报告题目:Title: Distributed estimation of support vector machines for matrix data
报 告 人: 练恒 副教授 香港城市大学
报告时间:2022年9月21日 星期三14:30-15:30
报告地点:腾讯会议:496457998
校内联系人:赵世舜 zhaoss@jlu.edu.cn
报告摘要:Discrimination problems are of significant interest in the machine learning literature. There has been growing interest in extending traditional vector-based machine learning techniques to their matrix forms. In this paper, we investigate the statistical properties of the nuclear-norm-based regularized linear support vector machines, in particular establishing the convergence rate of the estimator in the high-dimensional setting. Furthermore, within the distributed estimation paradigm, we propose a communication-efficient estimator that can achieve the same convergence rate. We illustrate the performances of the estimators via some simulation examples and an empirical data analysis.

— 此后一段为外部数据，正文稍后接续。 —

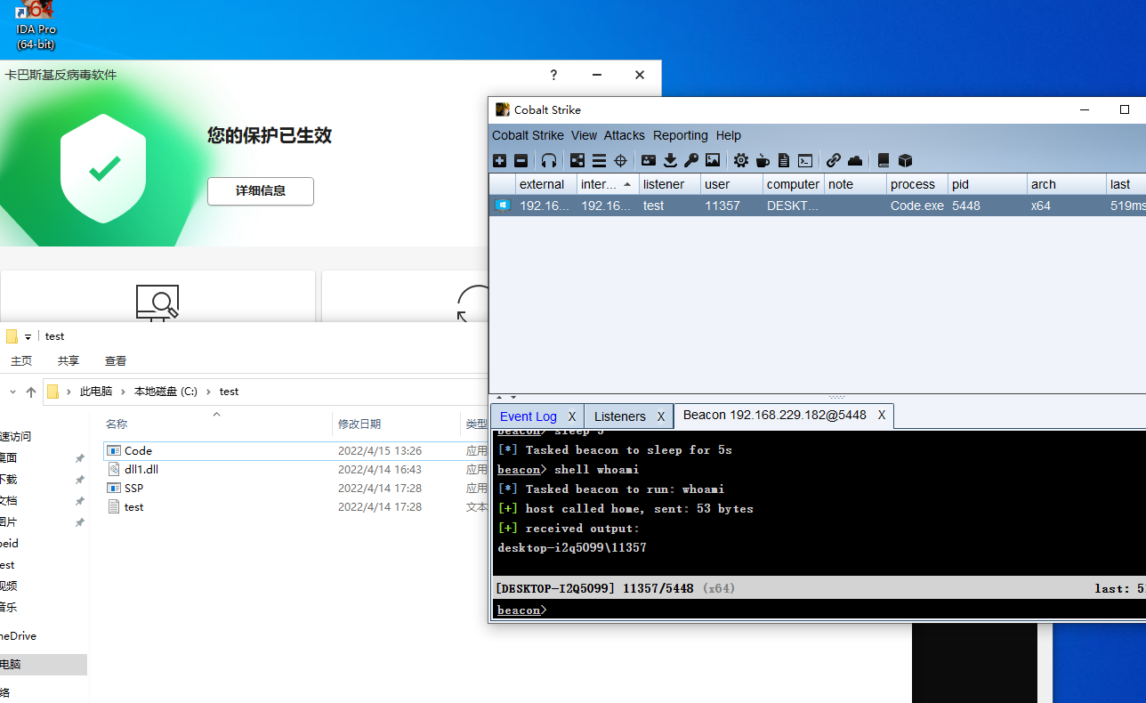
Task: Switch to pivot graph view icon
Action: point(577,160)
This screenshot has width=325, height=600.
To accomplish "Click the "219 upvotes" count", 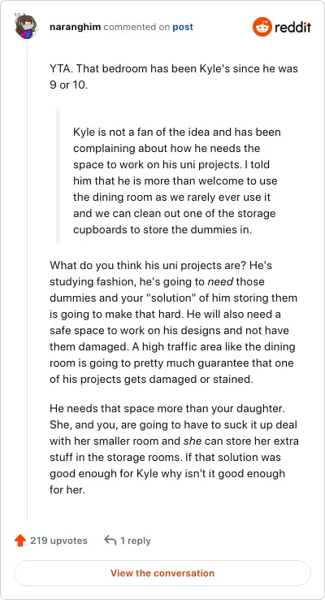I will 59,541.
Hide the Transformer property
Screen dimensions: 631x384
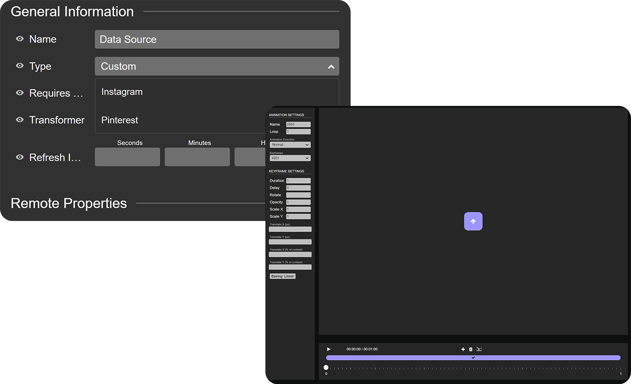(x=19, y=120)
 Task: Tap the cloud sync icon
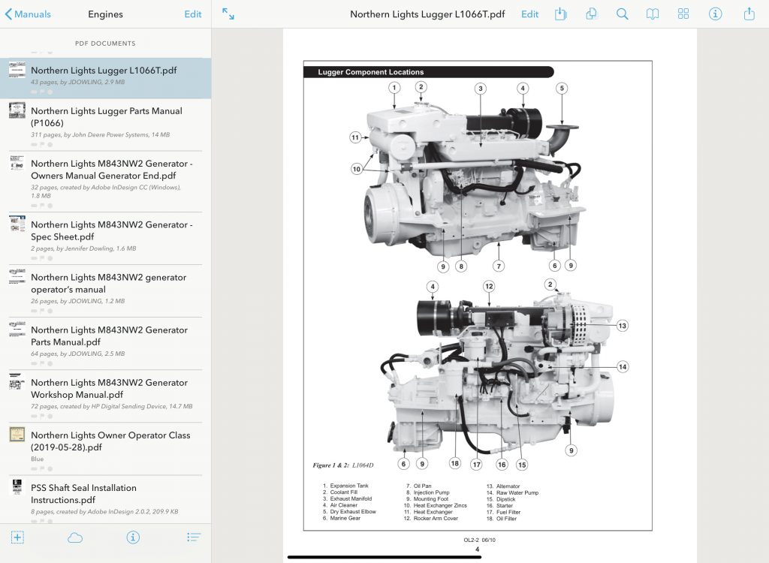(75, 537)
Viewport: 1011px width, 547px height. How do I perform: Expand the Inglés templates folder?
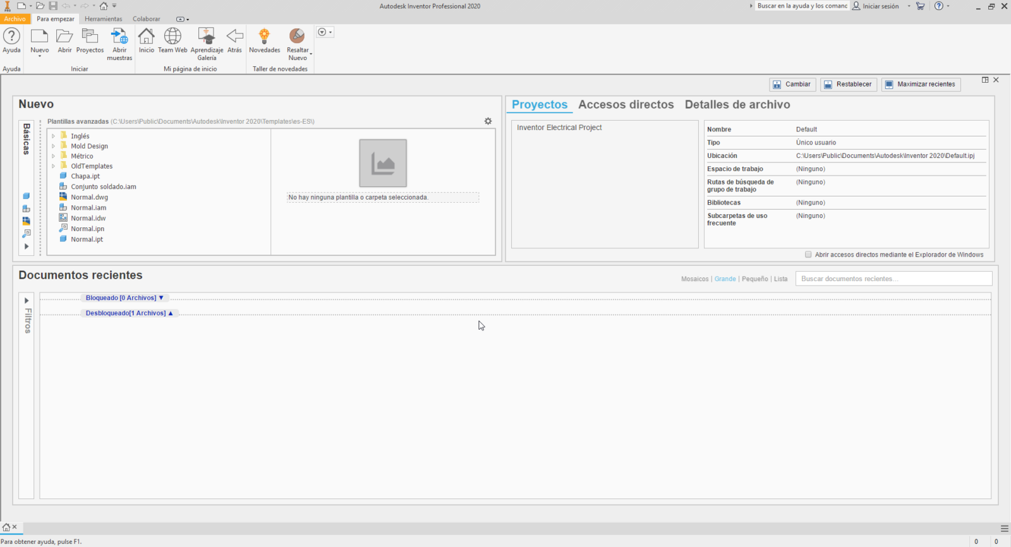tap(54, 136)
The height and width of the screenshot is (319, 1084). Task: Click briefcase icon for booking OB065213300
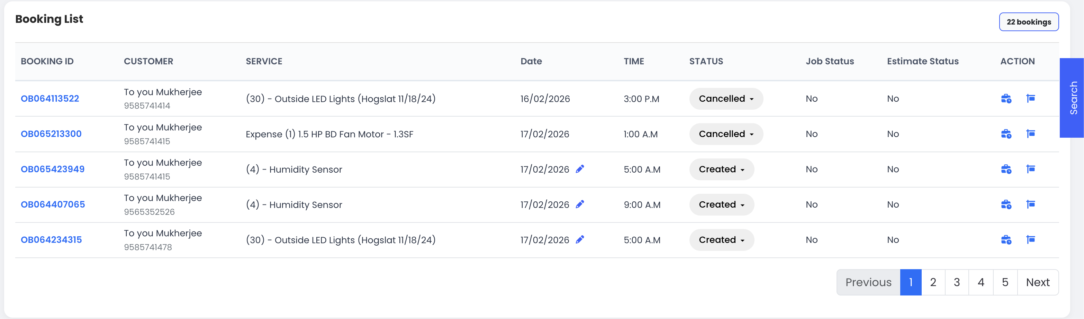(1006, 134)
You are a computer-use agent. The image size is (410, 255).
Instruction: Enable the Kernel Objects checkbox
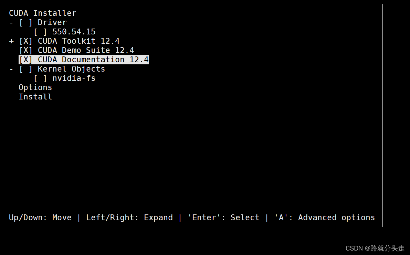[26, 69]
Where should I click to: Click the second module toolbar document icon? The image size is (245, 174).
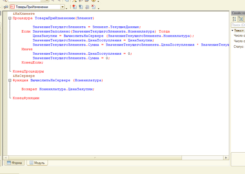81,7
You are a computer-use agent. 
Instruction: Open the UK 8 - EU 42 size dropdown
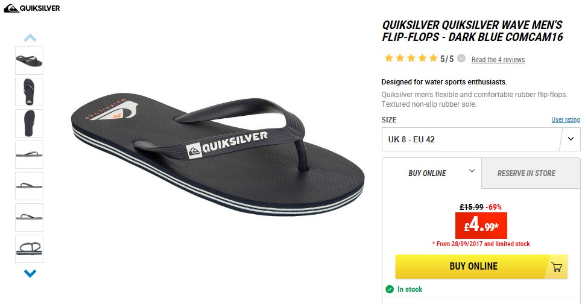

报告人简介:练恒,现任香港城市大学数学系副教授,于2000年在中国科学技术大学获得数学和计算机学士学位,2007年在美国布朗大学获得计算机硕士,经济学硕士和应用数学博士学位。先后在新加坡南洋理工大学,澳大利亚新南威尔士大学,和香港城市大学工作。在高水平国际期刊上发表学术论文30多篇,包括《Annals of Statistics》、《Journal of the Royal Statistical Society,Series B》、《Journal of the American Statistical Association》、《Journal of Machine Learning Research》、《IEEE Transactions on Pattern Analysis and Machine Intelligence》. 研究方向包括高维数据分析,函数数据分析,机器学习等。